DATA FOR REVIEW:
+-------+
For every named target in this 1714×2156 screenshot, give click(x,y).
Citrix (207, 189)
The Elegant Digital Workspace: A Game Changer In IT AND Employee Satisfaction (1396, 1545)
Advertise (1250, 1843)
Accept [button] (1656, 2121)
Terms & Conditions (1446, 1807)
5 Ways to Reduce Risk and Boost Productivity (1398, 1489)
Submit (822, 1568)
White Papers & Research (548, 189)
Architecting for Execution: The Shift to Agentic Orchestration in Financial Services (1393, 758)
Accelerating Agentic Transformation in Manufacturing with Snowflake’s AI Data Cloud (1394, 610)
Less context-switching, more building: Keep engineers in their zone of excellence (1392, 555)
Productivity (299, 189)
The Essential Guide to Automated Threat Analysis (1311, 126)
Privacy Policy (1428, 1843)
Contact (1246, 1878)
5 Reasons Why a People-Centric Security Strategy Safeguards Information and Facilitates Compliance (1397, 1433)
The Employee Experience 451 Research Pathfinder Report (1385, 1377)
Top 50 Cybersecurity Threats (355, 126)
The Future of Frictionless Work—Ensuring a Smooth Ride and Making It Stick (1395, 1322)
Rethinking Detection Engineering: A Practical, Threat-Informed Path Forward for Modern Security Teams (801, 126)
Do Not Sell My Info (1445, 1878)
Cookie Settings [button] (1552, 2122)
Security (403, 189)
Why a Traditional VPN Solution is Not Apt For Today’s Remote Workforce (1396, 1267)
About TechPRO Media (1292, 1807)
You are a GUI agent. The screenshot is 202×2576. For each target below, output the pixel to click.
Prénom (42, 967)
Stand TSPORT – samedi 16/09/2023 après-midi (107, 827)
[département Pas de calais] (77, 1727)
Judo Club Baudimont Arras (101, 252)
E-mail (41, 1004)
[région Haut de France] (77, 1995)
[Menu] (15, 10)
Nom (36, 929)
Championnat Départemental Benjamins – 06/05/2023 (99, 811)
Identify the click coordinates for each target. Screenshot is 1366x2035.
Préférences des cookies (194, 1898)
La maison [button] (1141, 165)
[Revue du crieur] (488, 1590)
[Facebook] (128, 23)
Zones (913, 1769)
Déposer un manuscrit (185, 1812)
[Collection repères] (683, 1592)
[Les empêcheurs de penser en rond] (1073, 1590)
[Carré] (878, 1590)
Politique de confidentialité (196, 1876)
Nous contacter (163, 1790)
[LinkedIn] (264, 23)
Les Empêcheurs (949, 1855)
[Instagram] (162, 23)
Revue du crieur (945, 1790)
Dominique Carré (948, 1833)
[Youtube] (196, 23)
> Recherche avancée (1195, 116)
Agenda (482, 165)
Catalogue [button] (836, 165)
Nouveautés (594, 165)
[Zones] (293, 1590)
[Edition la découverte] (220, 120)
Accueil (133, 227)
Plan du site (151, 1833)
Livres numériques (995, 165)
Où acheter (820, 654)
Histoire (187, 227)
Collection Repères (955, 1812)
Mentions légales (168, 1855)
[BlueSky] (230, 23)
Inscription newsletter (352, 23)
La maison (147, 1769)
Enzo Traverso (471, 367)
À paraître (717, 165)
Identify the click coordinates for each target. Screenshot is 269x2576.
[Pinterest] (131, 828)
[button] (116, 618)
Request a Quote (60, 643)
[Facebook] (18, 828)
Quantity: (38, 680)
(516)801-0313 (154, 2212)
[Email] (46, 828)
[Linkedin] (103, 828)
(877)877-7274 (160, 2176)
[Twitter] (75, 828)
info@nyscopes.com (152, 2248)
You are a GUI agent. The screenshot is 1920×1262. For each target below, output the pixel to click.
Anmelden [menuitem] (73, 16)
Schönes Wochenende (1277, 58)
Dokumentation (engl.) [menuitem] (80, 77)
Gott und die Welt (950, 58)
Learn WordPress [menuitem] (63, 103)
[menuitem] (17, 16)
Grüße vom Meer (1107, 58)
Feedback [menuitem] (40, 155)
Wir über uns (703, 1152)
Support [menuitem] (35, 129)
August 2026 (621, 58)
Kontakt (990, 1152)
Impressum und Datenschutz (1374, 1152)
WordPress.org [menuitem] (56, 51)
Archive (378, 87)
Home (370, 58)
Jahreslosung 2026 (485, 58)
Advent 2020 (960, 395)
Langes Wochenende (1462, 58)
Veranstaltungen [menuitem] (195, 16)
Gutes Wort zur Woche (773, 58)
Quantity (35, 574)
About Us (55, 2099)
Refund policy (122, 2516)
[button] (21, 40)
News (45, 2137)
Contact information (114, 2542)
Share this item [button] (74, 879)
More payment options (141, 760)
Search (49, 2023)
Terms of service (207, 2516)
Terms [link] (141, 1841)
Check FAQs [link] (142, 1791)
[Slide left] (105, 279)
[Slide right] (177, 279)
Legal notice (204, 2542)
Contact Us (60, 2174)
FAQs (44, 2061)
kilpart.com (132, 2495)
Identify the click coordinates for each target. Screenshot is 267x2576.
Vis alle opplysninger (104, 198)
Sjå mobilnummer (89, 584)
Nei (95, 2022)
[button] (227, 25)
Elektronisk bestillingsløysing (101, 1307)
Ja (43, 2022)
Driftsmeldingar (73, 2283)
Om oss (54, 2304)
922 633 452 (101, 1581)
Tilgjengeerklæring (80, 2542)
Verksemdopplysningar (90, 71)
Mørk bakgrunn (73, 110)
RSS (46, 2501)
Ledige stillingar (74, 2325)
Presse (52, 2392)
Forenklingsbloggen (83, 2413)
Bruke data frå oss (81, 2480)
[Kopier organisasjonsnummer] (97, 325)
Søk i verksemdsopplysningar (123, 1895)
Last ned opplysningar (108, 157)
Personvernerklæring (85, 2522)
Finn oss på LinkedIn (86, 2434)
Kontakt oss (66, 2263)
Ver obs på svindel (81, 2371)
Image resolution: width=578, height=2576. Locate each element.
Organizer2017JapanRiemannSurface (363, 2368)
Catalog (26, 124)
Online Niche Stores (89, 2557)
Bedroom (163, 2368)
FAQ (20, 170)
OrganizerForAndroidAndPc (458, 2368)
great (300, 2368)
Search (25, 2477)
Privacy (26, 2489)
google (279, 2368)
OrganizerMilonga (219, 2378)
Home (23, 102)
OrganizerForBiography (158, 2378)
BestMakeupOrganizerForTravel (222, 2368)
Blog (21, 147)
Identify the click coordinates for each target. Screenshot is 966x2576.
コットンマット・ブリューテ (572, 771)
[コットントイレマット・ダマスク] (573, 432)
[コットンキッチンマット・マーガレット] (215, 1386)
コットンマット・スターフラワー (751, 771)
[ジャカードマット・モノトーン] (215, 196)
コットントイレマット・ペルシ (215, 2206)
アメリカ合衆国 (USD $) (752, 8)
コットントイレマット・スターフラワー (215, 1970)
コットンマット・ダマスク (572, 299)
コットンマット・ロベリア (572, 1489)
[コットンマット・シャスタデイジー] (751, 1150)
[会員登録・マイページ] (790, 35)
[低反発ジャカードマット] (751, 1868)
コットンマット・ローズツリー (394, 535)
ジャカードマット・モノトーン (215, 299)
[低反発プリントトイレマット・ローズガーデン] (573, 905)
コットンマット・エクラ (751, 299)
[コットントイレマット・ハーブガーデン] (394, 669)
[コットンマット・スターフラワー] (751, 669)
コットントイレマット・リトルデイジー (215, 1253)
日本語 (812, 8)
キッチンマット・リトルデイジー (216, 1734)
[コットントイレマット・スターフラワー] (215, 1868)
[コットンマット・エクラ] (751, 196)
+-------+
ACTIVITY: Could you write out, exactly as they stand, only the lines above that begin at the line with "OrganizerMilonga (219, 2378)" and stop after the line with "コットントイレマット・スターフラワー (215, 1970)"?

REPLY:
OrganizerMilonga (219, 2378)
Home (23, 102)
OrganizerForBiography (158, 2378)
BestMakeupOrganizerForTravel (222, 2368)
Blog (21, 147)
Identify the click coordinates for each target. Screenshot is 966x2576.
コットンマット・ブリューテ (572, 771)
[コットントイレマット・ダマスク] (573, 432)
[コットンキッチンマット・マーガレット] (215, 1386)
コットンマット・スターフラワー (751, 771)
[ジャカードマット・モノトーン] (215, 196)
コットントイレマット・ペルシ (215, 2206)
アメリカ合衆国 (USD $) (752, 8)
コットントイレマット・スターフラワー (215, 1970)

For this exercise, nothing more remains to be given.